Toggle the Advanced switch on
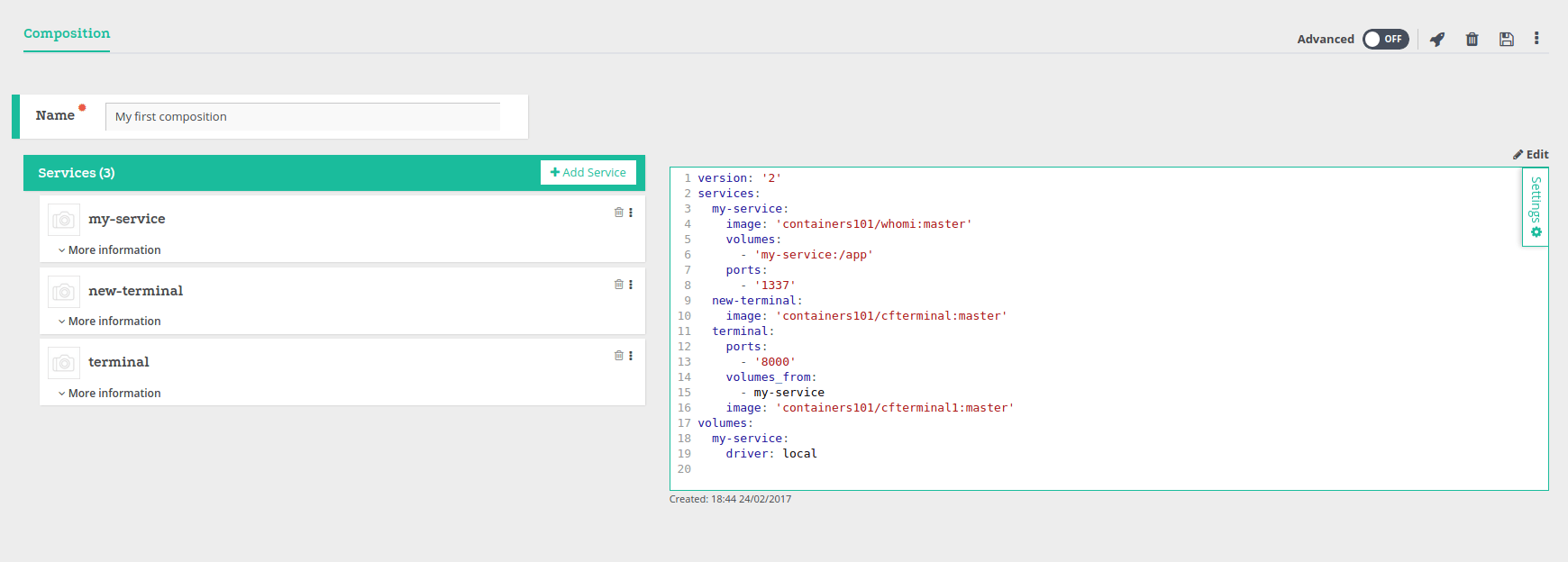Image resolution: width=1568 pixels, height=562 pixels. tap(1385, 39)
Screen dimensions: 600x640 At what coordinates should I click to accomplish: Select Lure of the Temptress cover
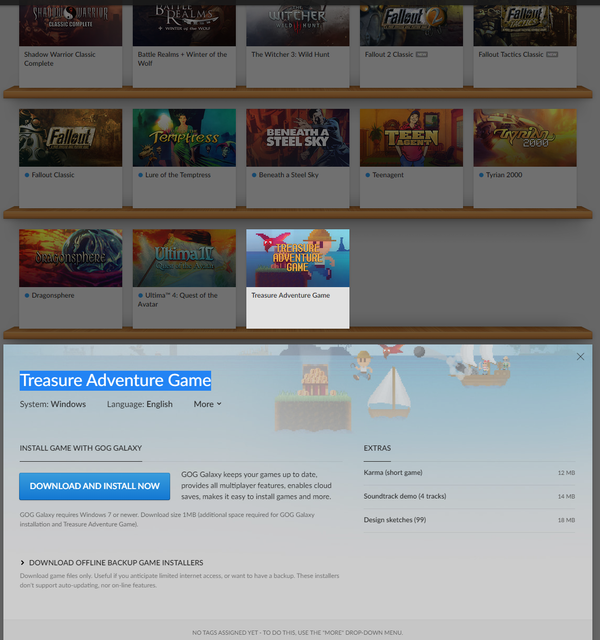tap(184, 138)
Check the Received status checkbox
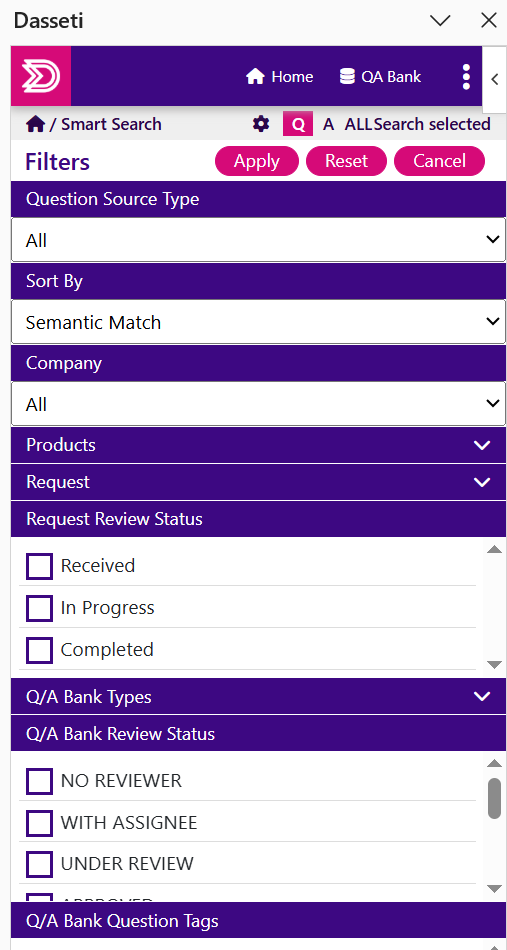Image resolution: width=507 pixels, height=950 pixels. [39, 566]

════

ABOUT THIS TASK: Would you retype the lines from the line containing "Screen dimensions: 600x640" to the final line of the entries above, exactly as given and without pictures?

TASK ANSWER:
Screen dimensions: 600x640 At what coordinates should I click to accomplish: Select Lure of the Temptress cover
tap(184, 138)
Check the Received status checkbox
Image resolution: width=507 pixels, height=950 pixels. [39, 566]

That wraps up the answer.